North Myrtle Beach – August 31, 2017
Ken, of Shallow Minded Guide Fishing, reports that the speckled trout bite has started to heat up. Most fish have been in the 14-18” range and have fallen for purple Trout Trick plastics rigged on 1/4 oz. jig heads. Targeting feeder creeks, deep water shell banks, and grass lines has been the key to landing limits of fish. Flounder have also been in the mix, and fish up to 4 lbs. have been landed.
Jack crevalle have moved in to the area in good numbers. Most fish have focused in on mullet schools, so throwing topwater plugs has provided some fast-paced action.
Patrick, of Captain Smiley Fishing Charters, reports that big redfish have started to arrive at the Little River jetty. Casting out live finger mullet on the bottom has produced fish pushing the 36” mark.
Flounder fishing has been steady in the creeks. Fishing live finger mullet on a Carolina rig around deeper holes and ledges has been the key to drawing strikes.
Speckled trout are hanging around grassy shorelines. Gulp plastics on 1/4 oz. jig heads, topwater plugs, and live shrimp under popping corks have all produced good numbers of fish.
Black drum have been holding on dock structure in the Dunn Sound area. Most fish have fallen for fresh or live shrimp on a Carolina rig.
Bob, of Strange Magic Fishing Charters, reports that the redfish and black drum bite has picked up, with a few nice-sized fish being caught. Most of the drum have fallen for live and fresh shrimp. Typical of summer, structure is the name of the game, with deep holes on low tide and shore lines at high holding the most fish.
Flounder have been feeding well on any kind of minnow, but most of the flounder have been on the smaller side. Anglers have caught the majority of the fish around docks and creek mouths.
Those chasing speckled trout have found that the early and late hours most productive. Topwater plugs and live shrimp under popping corks have been the best methods, and targeting current breaks near the higher end of the tide has been the key to landing good numbers of fish.
David, of Low Country Fishing Charters, reports that the red drum bite has improved, especially with bait mullet moving in to the area in better numbers. Live finger mullet on a Carolina rig, as well as soft plastics, have worked well on the reds.
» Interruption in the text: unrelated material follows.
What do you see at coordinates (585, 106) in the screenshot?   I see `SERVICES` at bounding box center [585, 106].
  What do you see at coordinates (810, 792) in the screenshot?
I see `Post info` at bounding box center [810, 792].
Black drum are feeding well in the backwaters near bridge and dock structure. Live and fresh shrimp has done the trick. Trout fishing has slowed down a bit, but anglers are finding a decent number of smaller fish willing to eat.
Out at the Little River jetty, the bull reds have started to show up. Anglers tossing live and cut baits have landed good numbers of over-slot reds.
Just off the beach, trolling Clarkspoons on planers has produced plenty of spanish for the cooler. Those targeting larger spanish and kings have found slow trolling cigar minnows and pogies to work best.
In 65-80′ of water, bigger kings in the 25-30 lb. range have been landed. A few cobia have been seen moving through the area, too.
Larry, of Voyager Fishing Charters, reports that in the 50 mile range, bottom fishing has been good in around 110′ of water. Red snapper, hog snapper, beeliners, scamps, grunts, amberjacks, and african pompano have all been landed. Cut squid and cigar minnows have worked best.
Trolling in the 30 mile range has produced limits of kings when pulling Drone spoons and cigar minnows. Bonita and amberjacks have also been feeding well in that same range.
Just off the beach in the 1-5 mile range, spanish fishing remains steady. Trolling Clarkspoons has been the key to landing good numbers of fish.
A few barracudas have been feeding around the nearshore wrecks and reefs.
Morgan, of Cherry Grove Pier, reports that the spanish bite has slowed down a bit, but those plugging early in the morning have landed a few. Anglers fishing the bottom with sand fleas and fresh shrimp have caught whiting, croaker, pompano, spadefish, and a few speckled trout.